Before the question of commercial interior arrives, at first it has often been said that the key to a successful business is location, location, location! We get it- location is important. But even with the greatest location in the world, a business can easily fail if its interior is not just as well thought out. Interior design is the art of balancing functional needs and aesthetic preferences inside of a structure. After all, the purpose of a building is really defined by its interior, not its exterior. A commercial building is one used for some sort of business purposes, such as a store, office, warehouse, or a restaurant. Just as there are many types of buildings, there are different types of interior design. Houses utilize one kind of design, while the commercial interior has very different needs. We want these needs to be successful, but a successful structure does require a bit more than just location.
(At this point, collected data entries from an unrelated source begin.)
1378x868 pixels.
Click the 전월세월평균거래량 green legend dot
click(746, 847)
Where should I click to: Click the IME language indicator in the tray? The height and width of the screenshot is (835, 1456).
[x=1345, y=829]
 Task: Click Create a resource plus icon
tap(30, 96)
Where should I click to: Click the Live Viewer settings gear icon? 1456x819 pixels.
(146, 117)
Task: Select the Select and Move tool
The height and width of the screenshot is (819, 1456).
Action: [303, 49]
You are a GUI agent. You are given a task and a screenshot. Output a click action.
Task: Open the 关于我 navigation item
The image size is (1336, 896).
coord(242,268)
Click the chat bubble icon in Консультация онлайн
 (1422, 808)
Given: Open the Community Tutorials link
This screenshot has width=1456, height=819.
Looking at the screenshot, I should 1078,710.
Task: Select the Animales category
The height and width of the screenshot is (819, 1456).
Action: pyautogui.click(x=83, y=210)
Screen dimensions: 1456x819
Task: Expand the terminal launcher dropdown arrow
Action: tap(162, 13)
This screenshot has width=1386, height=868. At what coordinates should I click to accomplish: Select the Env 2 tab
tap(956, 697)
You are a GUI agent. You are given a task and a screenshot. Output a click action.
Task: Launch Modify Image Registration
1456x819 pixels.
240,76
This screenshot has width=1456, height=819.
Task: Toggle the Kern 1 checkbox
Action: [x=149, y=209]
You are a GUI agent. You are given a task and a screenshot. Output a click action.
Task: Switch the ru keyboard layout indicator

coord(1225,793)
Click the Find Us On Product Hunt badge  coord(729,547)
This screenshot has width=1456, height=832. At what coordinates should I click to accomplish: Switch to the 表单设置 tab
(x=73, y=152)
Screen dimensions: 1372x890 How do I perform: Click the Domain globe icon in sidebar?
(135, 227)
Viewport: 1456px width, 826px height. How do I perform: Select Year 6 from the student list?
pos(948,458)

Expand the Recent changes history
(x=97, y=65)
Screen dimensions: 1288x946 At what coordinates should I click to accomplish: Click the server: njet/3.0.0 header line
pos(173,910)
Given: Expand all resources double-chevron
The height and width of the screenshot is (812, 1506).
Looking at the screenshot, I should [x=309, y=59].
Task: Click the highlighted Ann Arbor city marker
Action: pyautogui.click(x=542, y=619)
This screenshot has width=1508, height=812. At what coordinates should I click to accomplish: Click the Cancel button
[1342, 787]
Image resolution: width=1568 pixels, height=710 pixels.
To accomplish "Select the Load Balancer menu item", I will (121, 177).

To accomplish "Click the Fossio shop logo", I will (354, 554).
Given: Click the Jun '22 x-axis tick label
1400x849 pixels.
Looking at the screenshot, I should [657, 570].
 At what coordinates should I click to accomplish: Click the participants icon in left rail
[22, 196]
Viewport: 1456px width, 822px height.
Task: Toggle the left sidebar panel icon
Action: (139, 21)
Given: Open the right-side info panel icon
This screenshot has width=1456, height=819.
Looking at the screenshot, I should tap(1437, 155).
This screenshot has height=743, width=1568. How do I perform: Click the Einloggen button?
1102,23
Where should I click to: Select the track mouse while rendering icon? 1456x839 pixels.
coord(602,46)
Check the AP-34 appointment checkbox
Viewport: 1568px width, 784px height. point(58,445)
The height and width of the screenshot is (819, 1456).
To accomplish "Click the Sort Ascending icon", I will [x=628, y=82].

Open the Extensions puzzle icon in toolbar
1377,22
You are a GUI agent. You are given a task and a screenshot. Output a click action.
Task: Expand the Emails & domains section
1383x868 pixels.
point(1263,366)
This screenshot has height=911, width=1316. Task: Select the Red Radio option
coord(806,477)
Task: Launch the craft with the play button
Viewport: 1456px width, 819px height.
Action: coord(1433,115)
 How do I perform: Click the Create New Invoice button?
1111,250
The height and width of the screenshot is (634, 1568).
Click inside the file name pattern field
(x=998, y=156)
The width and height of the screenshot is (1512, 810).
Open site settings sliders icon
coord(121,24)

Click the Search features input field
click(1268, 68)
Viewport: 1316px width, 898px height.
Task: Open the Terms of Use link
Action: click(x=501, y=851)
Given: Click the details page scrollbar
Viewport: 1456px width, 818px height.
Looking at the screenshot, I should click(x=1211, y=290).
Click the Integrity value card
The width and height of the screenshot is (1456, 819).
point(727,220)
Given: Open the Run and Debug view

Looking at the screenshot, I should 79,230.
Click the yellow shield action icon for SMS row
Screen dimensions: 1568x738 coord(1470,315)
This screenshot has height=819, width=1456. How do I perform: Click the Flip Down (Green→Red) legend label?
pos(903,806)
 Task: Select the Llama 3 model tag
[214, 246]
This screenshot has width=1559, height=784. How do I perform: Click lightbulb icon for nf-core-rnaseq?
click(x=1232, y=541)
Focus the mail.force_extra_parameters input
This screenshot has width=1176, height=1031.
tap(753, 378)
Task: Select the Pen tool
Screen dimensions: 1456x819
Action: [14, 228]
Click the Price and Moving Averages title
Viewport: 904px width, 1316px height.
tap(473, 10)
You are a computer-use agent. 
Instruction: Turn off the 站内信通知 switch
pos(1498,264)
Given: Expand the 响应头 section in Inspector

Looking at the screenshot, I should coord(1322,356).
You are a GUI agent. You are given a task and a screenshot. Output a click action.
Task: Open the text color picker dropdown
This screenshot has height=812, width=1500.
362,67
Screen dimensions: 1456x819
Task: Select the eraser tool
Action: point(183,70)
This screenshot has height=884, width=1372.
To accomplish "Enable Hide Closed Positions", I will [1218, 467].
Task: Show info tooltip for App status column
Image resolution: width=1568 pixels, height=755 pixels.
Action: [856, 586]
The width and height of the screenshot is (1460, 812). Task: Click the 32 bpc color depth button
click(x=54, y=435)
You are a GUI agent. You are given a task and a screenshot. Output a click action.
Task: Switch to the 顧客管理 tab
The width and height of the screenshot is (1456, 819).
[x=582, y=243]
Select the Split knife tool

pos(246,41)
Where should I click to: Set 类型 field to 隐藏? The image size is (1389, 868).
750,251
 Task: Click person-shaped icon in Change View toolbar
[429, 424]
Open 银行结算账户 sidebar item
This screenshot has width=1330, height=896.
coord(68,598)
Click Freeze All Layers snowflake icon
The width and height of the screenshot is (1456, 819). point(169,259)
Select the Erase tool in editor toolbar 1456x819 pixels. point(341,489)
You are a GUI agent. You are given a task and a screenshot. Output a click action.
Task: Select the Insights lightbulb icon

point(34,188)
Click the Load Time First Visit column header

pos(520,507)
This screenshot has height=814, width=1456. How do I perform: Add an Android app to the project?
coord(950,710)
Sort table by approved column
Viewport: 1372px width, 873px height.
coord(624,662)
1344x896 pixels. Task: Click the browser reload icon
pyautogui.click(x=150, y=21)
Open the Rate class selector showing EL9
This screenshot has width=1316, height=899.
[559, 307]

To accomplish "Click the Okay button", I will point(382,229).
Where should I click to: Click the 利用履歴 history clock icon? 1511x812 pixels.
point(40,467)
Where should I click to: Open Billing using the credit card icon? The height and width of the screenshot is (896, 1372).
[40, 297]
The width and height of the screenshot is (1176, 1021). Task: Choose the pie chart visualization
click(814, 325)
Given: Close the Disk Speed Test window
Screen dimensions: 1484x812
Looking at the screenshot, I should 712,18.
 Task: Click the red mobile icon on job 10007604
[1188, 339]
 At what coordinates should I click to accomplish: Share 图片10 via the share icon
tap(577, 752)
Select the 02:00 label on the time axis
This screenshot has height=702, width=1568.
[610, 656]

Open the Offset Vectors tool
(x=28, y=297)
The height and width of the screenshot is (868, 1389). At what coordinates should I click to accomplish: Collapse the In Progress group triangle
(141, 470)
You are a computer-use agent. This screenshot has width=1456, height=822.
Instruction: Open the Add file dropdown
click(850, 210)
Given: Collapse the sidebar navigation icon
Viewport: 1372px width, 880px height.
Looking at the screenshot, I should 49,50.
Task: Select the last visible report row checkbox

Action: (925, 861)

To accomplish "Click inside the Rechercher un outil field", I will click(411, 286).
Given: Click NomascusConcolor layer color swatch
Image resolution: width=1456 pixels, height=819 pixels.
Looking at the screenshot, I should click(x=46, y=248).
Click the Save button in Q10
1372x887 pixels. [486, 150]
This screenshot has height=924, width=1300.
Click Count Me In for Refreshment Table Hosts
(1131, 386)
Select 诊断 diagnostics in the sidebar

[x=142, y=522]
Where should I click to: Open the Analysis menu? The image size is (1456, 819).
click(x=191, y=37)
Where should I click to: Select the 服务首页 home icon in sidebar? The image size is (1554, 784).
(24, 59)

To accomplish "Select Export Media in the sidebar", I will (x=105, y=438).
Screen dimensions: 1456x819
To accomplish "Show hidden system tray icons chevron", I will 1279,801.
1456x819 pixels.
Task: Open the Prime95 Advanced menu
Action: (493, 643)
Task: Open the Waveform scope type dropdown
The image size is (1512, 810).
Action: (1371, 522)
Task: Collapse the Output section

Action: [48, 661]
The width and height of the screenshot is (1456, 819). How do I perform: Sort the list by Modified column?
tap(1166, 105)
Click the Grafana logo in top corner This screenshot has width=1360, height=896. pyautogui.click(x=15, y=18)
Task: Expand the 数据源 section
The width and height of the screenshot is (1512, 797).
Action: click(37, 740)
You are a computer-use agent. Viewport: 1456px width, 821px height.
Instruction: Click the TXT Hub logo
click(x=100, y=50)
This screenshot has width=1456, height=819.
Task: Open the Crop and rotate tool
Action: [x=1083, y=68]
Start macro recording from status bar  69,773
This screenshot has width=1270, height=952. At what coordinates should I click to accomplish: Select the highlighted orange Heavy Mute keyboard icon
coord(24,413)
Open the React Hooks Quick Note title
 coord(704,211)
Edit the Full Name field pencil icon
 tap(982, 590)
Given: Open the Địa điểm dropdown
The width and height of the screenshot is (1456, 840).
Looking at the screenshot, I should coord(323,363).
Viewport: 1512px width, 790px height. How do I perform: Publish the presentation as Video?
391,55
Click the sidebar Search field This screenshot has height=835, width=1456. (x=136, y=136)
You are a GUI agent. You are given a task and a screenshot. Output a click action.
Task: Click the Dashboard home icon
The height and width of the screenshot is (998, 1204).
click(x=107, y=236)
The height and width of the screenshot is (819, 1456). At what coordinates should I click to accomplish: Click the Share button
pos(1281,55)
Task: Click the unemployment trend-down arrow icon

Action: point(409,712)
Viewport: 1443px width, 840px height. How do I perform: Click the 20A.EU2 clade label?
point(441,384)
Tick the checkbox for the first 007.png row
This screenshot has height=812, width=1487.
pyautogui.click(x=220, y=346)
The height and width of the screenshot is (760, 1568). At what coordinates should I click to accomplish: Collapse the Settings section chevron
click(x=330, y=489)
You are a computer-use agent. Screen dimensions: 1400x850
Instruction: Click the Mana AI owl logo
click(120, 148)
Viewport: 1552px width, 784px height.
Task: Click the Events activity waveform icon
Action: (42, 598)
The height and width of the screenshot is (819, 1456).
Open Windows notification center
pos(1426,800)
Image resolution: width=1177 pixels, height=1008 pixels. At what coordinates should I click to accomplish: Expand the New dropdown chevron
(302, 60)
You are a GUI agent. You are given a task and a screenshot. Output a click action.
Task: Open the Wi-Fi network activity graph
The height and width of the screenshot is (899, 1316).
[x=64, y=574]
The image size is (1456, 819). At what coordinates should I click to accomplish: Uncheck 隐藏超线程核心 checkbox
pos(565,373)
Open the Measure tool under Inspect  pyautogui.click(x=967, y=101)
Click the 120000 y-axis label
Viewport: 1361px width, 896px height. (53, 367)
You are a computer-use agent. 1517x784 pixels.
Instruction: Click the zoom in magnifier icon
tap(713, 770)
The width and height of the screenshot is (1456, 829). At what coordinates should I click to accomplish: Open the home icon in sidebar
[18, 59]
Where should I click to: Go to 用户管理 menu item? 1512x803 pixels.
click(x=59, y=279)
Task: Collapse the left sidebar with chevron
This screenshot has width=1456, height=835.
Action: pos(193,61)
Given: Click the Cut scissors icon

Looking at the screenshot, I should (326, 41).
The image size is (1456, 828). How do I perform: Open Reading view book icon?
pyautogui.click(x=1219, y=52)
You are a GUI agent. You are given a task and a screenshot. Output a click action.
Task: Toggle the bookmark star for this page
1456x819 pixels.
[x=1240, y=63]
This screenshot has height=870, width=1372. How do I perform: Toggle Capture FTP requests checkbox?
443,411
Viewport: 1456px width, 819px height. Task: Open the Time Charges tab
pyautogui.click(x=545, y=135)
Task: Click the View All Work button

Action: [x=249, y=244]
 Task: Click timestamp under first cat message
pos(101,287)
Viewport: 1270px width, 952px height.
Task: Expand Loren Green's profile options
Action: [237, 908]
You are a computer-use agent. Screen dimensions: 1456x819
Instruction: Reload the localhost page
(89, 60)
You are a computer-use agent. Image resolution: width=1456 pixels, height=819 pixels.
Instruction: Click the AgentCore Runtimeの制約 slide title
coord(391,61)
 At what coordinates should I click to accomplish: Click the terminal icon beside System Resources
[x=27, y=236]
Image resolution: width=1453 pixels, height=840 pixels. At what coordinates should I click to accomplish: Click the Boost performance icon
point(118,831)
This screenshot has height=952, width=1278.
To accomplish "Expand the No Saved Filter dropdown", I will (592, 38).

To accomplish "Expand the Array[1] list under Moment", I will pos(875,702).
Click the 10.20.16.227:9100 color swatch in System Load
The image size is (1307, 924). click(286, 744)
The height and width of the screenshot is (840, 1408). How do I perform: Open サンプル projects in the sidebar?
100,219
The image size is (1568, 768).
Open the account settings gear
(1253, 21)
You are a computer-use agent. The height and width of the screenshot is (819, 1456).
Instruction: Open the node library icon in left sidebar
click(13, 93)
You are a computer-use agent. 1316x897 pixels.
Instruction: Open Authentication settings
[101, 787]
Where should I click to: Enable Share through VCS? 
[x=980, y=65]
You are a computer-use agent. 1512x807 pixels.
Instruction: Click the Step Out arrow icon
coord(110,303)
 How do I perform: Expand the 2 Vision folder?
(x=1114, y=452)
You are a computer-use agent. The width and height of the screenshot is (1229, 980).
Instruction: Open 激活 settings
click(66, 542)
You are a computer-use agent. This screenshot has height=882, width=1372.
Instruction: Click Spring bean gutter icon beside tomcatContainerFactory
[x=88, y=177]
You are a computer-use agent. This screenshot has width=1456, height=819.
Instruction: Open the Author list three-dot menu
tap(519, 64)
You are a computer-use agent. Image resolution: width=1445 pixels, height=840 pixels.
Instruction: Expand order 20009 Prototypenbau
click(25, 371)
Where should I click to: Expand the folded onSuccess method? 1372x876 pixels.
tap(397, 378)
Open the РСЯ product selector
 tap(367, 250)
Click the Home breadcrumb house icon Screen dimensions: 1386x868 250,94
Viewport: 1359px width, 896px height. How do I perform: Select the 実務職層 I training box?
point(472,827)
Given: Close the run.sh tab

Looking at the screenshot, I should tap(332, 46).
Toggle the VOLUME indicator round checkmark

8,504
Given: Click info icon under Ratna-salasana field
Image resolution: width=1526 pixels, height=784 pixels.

The function of Commercial Buildings
We design commercial interior. That’s obvious, but we need to do so in a way that enhances the basic function or purpose of a structure. A house is a space for living, so residential designs need to enhance livability. Commercial structure designs have a different purpose: they help businesses make money. How can an interior designer help a business make money? The interior designer balances the commercial building’s functional needs in terms of physical space and its aesthetics.
When looking at the commercial interior design, we can talk about two main things: the use of physical space and aesthetics. Let’s start by looking at how interior designers can utilize physical space to enhance the purpose of a commercial structure. If the design of a house is centered on livability, then the design of a commercial building is based on usability. Space needs to be usable for both employees and customers in order to maximize profits.
Designing usable space will change based on the needs of the building. An office building needs to fit multiple cubicles into a shared area but not pack them so tightly as to decrease productivity. A department store needs space for window displays, as well as space for merchandise, trying on clothes, and purchasing counters. Restaurants need kitchens, and the dining rooms should have enough tables to make a profit but not so many as to create an unpleasant dining experience.
Besides the organization of space, one also need to worry about aesthetics. Again, commercial structures may represent unique challenges. Many places, like department stores, are very large, and creating a uniform aesthetic throughout can be difficult. A building with a sloppy interior suggests a sloppy company, while one that is well designed implies efficiency and trustworthiness.